▶ _Supplied passage_
^^^^^^^^^^^^^^^^

Kurdish journalist from Turkey

Nurcan Baysal (born 1975) is a Turkish Kurd journalist from Turkey, based in Diyarbakır. In 2018 she was named Global Laureate for Human Rights Defenders at Risk by Front Line Defenders, an Irish human rights NGO.

== Education ==
Baysal studied at the Faculty of Political Science, Ankara University and received a masters degree from Bilkent University International Relations Department.

== Life ==
In 2010 Baysal won the Women's World Summit Foundation (WWSF) prize for Women's Creativity in Rural Life. She received the prize for founding the 'Ozyegin Foundation Rural Livelihoods program', which sought to empower women in the Diyarbakir region. In 2012, Baysal also received a 'Turkey's Changemakers' award for her work on rural development.

Baysal is a founder of the Diyarbakır Institute for Political and Social Research (DISA). Accepting her award from Front Line Defenders, Baysal described a formative moment in her childhood when she witnessed the Turkish military attack a funeral procession for the Kurdish rights activist and head of the Diyarbakir branch of the Turkish Human Rights Association, Vedat Aydın who was tortured and killed in 1991. The award was presented in May 2018 at Dublin Castle by UN deputy high commissioner for human rights Kate Gilmore.

^^^^^^^^^^^^^^^^

▶ _Recorded information_
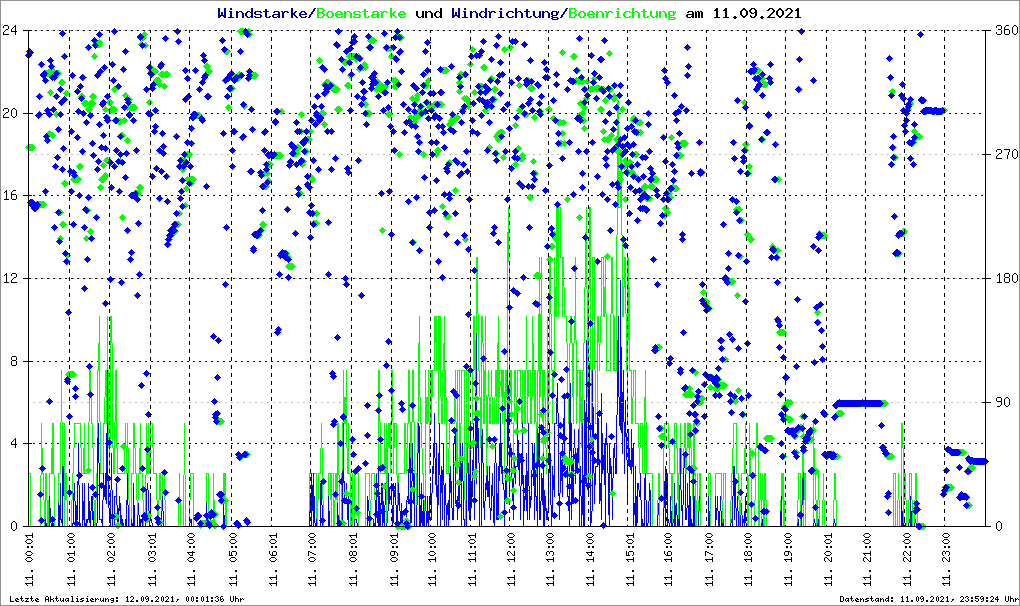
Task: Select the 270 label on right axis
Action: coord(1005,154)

^^^^^^^^^^^^^^^^

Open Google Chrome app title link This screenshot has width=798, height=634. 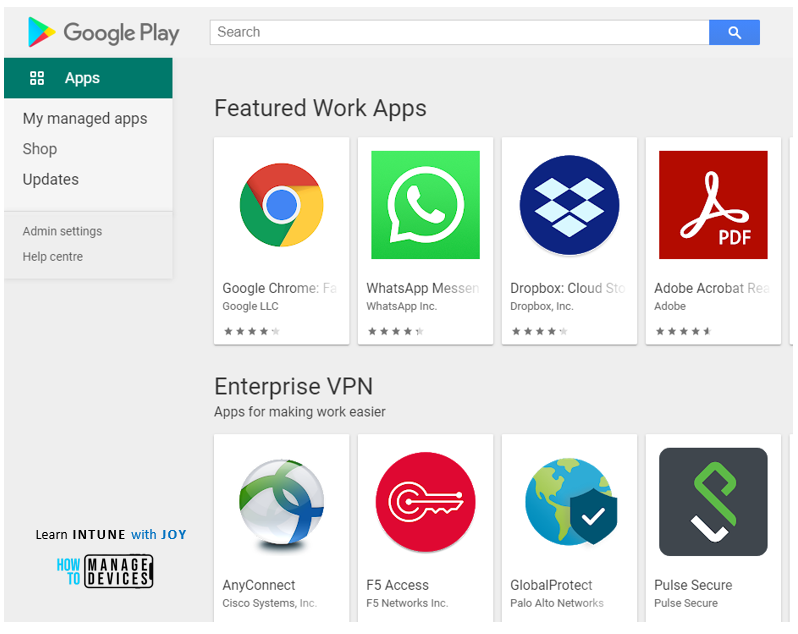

^^^^^^^^^^^^^^^^

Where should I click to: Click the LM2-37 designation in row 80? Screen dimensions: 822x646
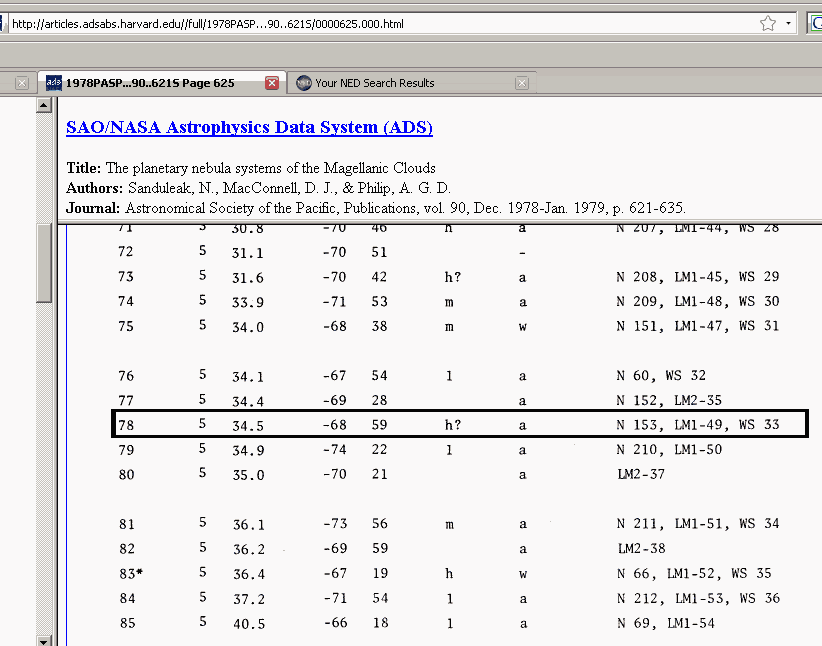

^^^^^^^^^^^^^^^^

▶ _Work to complete_
1: Update the passage on Nurcan Baysal from "Nurcan Baysal (born" through "on rural development.", inclusive, replacing "prize" with "award".
2: According to the passage on Nurcan Baysal, why did she receive the Women's World Summit Foundation prize in 2010?
3: List every award or honor that the passage on Nurcan Baysal says she received.

▶ _Results_
1:
Nurcan Baysal (born 1975) is a Turkish Kurd journalist from Turkey, based in Diyarbakır. In 2018 she was named Global Laureate for Human Rights Defenders at Risk by Front Line Defenders, an Irish human rights NGO.

== Education ==
Baysal studied at the Faculty of Political Science, Ankara University and received a masters degree from Bilkent University International Relations Department.

== Life ==
In 2010 Baysal won the Women's World Summit Foundation (WWSF) award for Women's Creativity in Rural Life. She received the award for founding the 'Ozyegin Foundation Rural Livelihoods program', which sought to empower women in the Diyarbakir region. In 2012, Baysal also received a 'Turkey's Changemakers' award for her work on rural development.

2: She received it for founding the 'Ozyegin Foundation Rural Livelihoods program', which sought to empower women in the Diyarbakir region.

3:
- Global Laureate for Human Rights Defenders at Risk, from Front Line Defenders (2018)
- Women's World Summit Foundation (WWSF) prize for Women's Creativity in Rural Life (2010)
- 'Turkey's Changemakers' award (2012)